Articles 100 and 250 of the 2008 National Electrical Code (NEC) had many references to “bonding and grounding conductors.” Unfortunately, this imprecise wording led to some confusion. The problem has been clarified somewhat in the 2011 code. References are now made to “bonding and grounding electrode conductors.”
When you install a piece of service equipment in a facility, do you ground its metallic case to a ground rod? No. You bond it to a bonding conductor, sometimes referred to as an equipment grounding conductor. The purpose is to carry fault current back to the source, where that conductor is connected to the neutral so the current will cause a circuit breaker to trip. This is for personnel safety in the event that an electrical fault in a piece of equipment makes the metallic case “hot.”
What is the purpose of the earth ground at a facility service entrance?
Will your driven ground rod, your “grounding electrode” as defined in the 2011 code, be effective for its intended purpose, which is to shunt high voltage surges from lightning and other sources from the service conductors to Earth?
When you drive an eight-foot ground rod into the ground near an electrical service entrance and hook it up, how do you know if it will be effective for its intended purpose?
A common practice has been to ensure that the grounding electrode resistance is less than 25 ohms, and if it isn’t, to add additional electrodes in parallel at least six feet apart (more about this later), until that condition is met.
25 Ohms with respect to what?
When the ground rod to be tested has not yet been connected to the electrical system, or has been temporarily disconnected, the Fall of Potential test can be performed.
In a typical test for an 8-foot-long, 5/8-inch copper ground rod, the measuring circuit looks like Figure 1.

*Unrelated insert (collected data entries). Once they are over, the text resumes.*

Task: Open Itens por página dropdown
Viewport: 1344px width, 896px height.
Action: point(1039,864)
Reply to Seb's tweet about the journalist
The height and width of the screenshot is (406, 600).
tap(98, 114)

Figure 1. Measuring circuit for Fall of Potential test
When wired as shown, one of the Fluke 162x series Earth Ground Testers forces a known current between the outer stake and the Earth electrode, creating a voltage gradient in the soil. The tester then measures the voltage drop between the inner stake and the Earth electrode. Ohm’s law calculations yield the resistance between the electrode and the inner stake.
Stakeless ground testing
In an active system, where the grounding electrode is already connected to the service neutral, there is a safer alternative to the Fall of Potential test. It doesn’t require that the grounding electrode be disconnected from the system.

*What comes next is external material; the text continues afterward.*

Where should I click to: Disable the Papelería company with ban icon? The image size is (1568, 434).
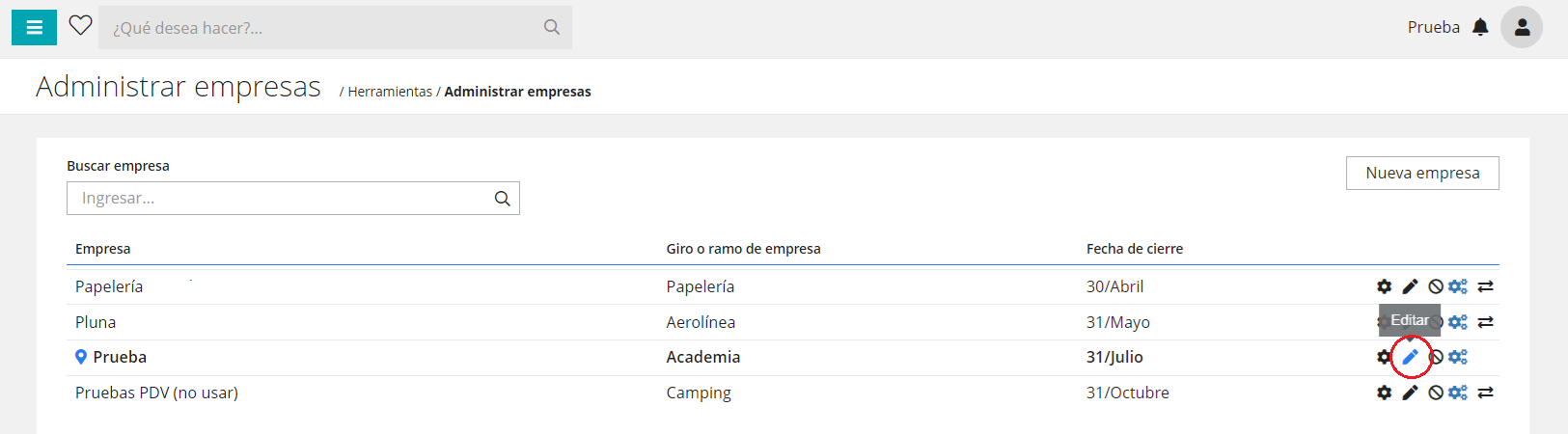tap(1436, 286)
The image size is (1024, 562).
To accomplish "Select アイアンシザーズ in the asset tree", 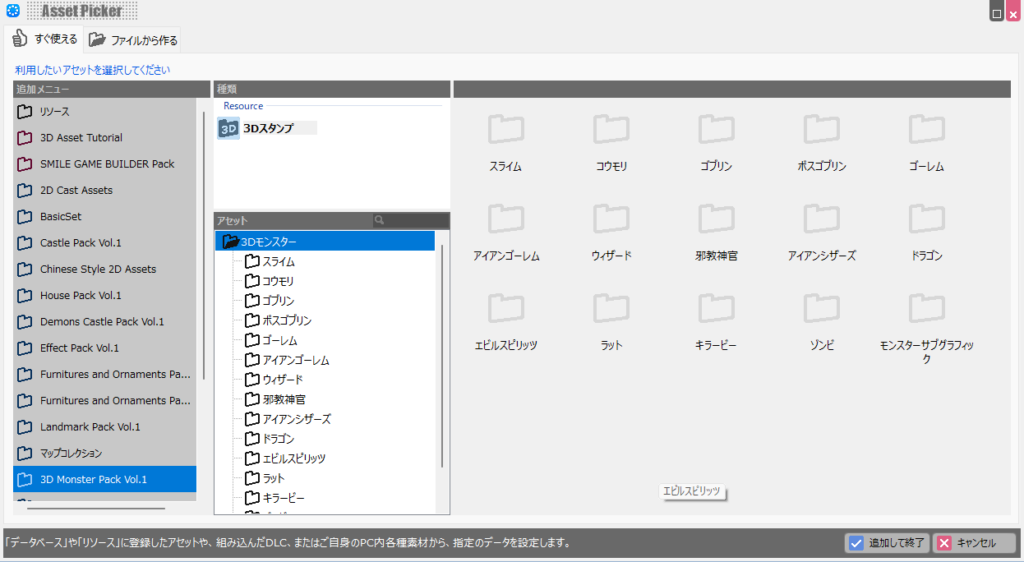I will pyautogui.click(x=296, y=419).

This method uses two current clamps (see Figure 2). The first current clamp is used as the primary of a transformer where the grounding electrode conductor is the secondary. Using this transformer, the tester applies a voltage source into the loop formed by the grounded utility system outside the facility and the service entrance. The second clamp senses the current flow in the loop, and then Ohm’s law is again applied, calculating the resistance of the loop, which is primarily that of the earth between the facility grounding electrode and the utility grounding system.
I mentioned that parallel ground rods might be required in some installations. A common practice seemed to get around the testing requirement. Rather than testing the quality of a single ground, it is assumed that a second ground rod driven nearby (at least 6 feet away), parallel with the first one, is an adequate alternative. The fact is, with widely varying soil conditions, there is no guarantee that the “under 25 Ohms” requirement has been met. There is really no substitute for testing. Furthermore, even if the grounding system is tested at installation, there is no guarantee that it will remain viable over time. Corrosion and changing soil conditions can render the system ineffective. The only solution is to test it periodically.

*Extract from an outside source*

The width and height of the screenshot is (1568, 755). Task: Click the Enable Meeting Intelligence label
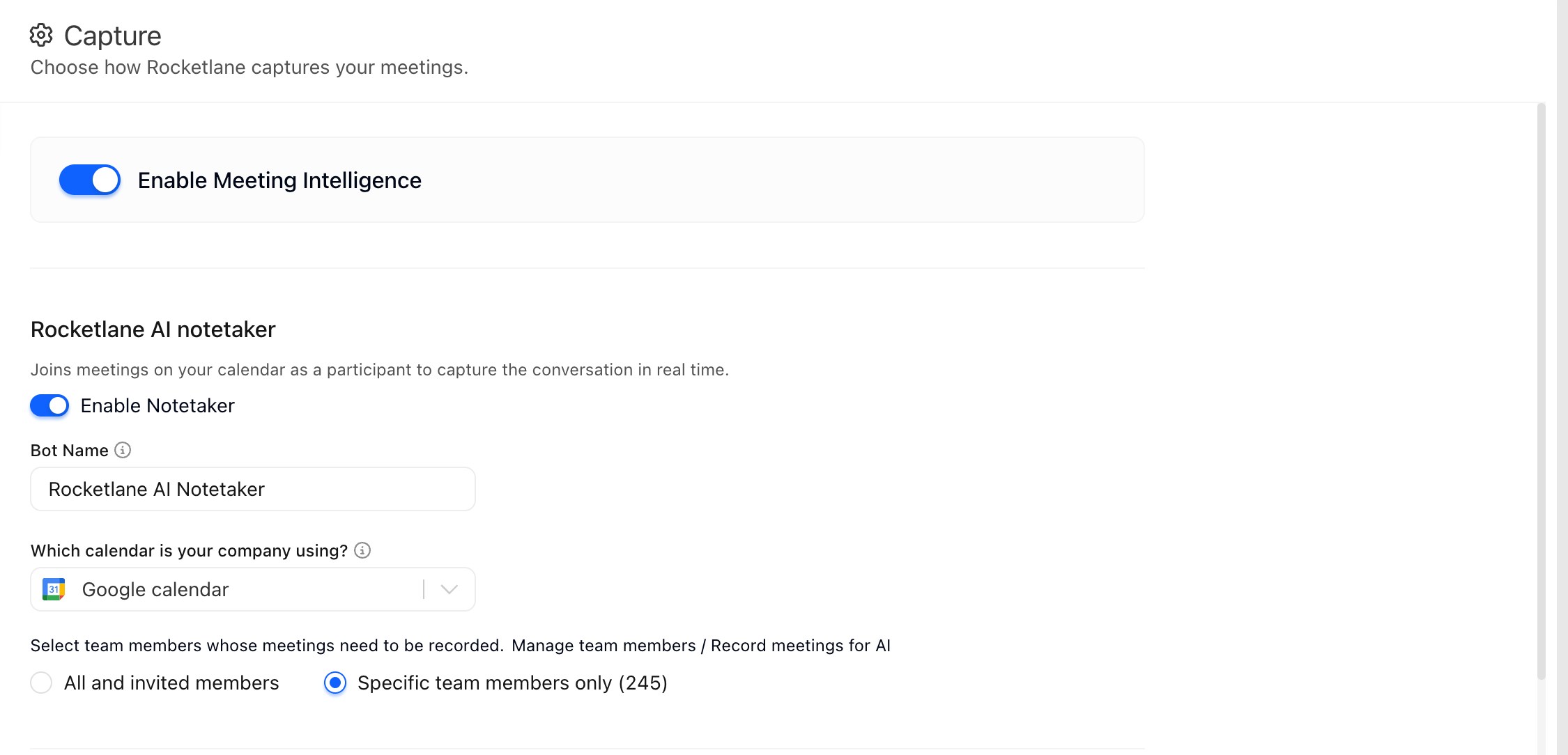click(279, 180)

Family of earth ground testers
The good news is that Fluke has a family of earth ground testers ranging from the handheld model 1630, which uses the stakeless method, to the model 1625 that can perform these tests using four different methods, including stakeless and the Fall of Potential method discussed above.
The stakeless method is the quickest and most convenient, since it doesn’t require disconnecting and reconnecting the grounding electrode from the system. It is not suitable for new installations where utility service has yet to be connected. In this instance, the Fall of Potential test using three connections is appropriate.
I’m still eagerly awaiting the results of Fluke’s recent queries to customers on the subject. Perhaps they will soon have some new features available that will make ground resistance testing even easier.